Kitabın Türkiye açısından en büyük kıymeti ise toplumsal problemlere dair çözüm önerilerinde bilindik kalıpların ötesine geçecek bir kapının varlığını göstermesi. Yani? Bu örnek kitap serinkanlı mukayese imkanı sağlayarak sadece başarısız sonuçları nedeniyle çöpe atılmış kıymetli birçok süreci yeniden değerlendirmeye imkan sağlayacak.

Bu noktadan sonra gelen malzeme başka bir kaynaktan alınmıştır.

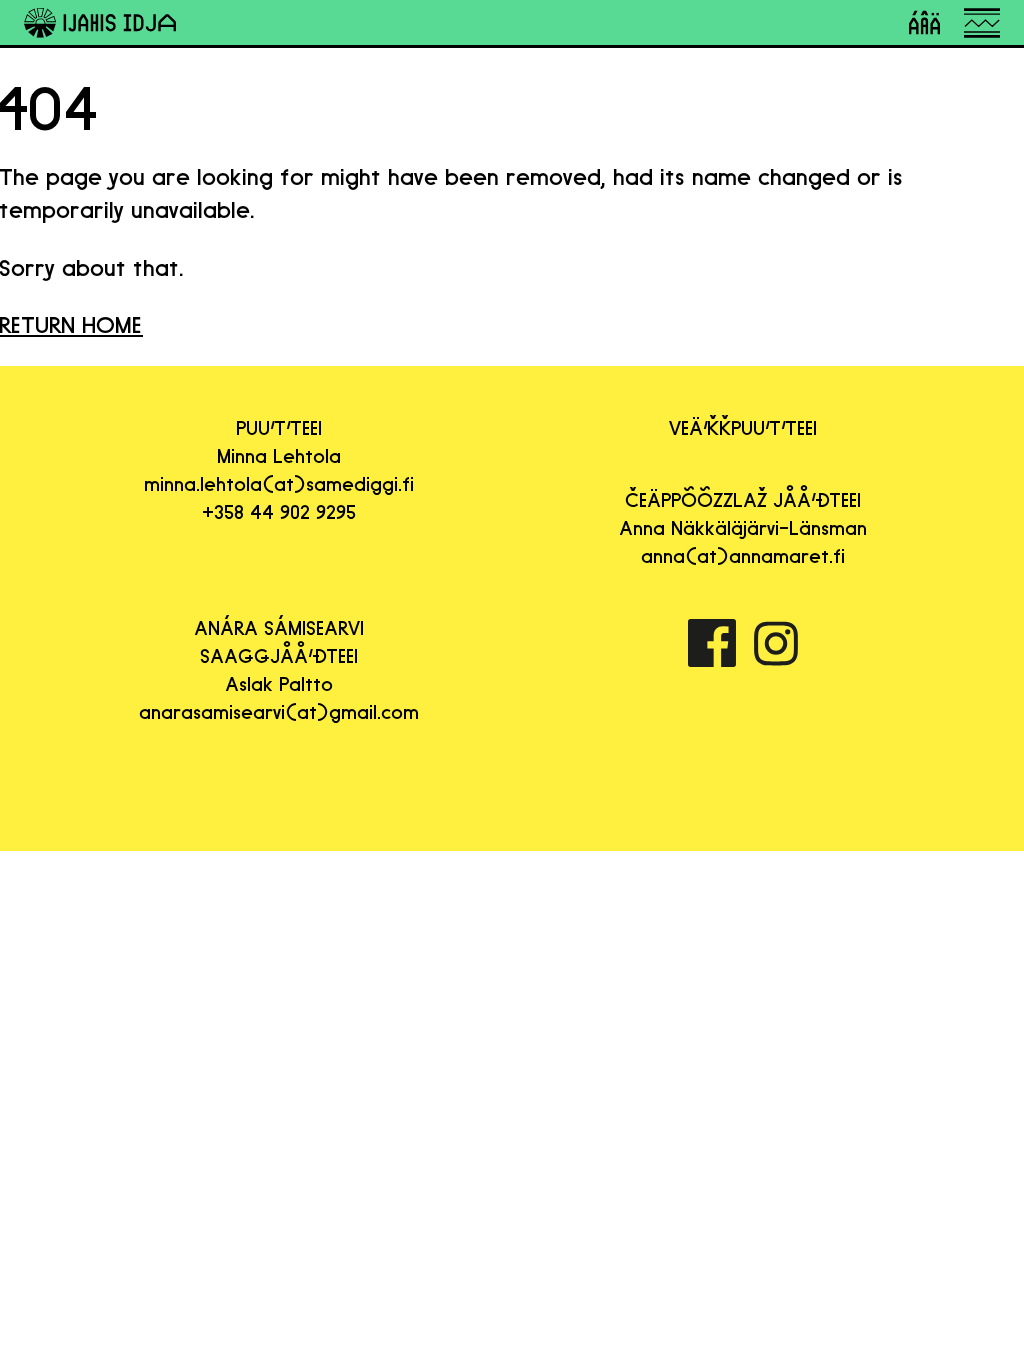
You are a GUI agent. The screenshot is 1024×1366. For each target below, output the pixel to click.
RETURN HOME (71, 324)
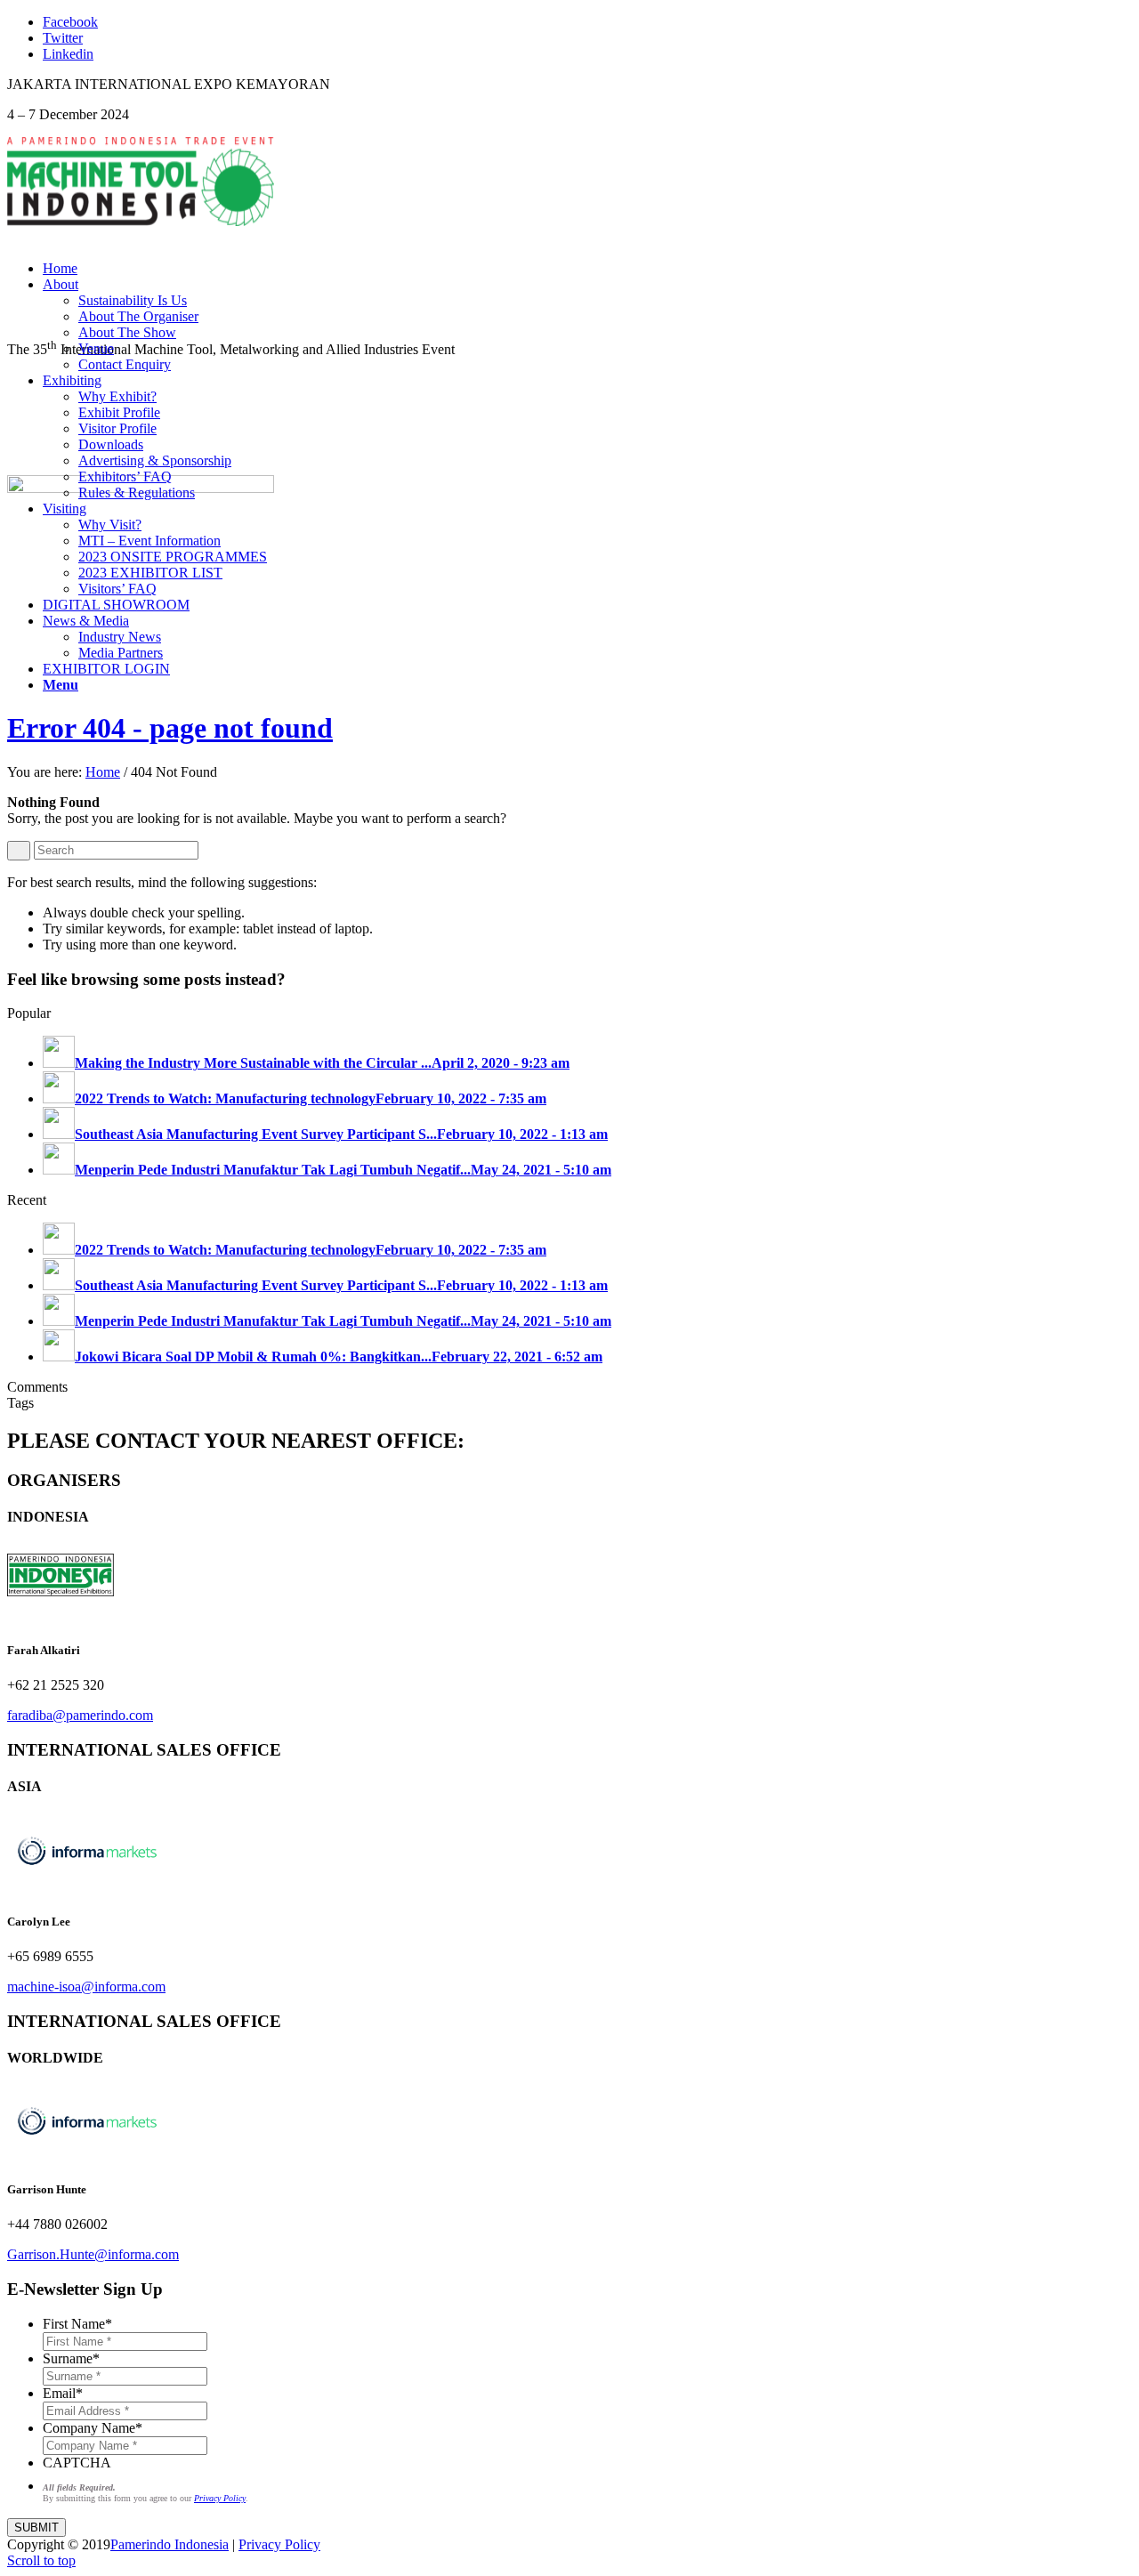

Bu sayede geçmişi melankolik bakışı üzerimizden atarak yarınlar için gerekli özü keşfetmiş olacağız.
Sadece bir kitap bunu yapar mı, ne alakası var demeyin. Doğru sorular doğru cevapların doğmasını sağlar ve doğru mukayesenin bizi geleceğe taşıma ihtimali var. Ne alakası var diye burun kıvıracağımız birçok benzetme hatalarımıza ve aynı zamanda başarılı süreçlerimize taşıyabilir. Henüz okumadığım ama varlığıyla heyecanlandığım bir kitap üzerine söyleyeceklerim şimdilik bunlardan ibaret.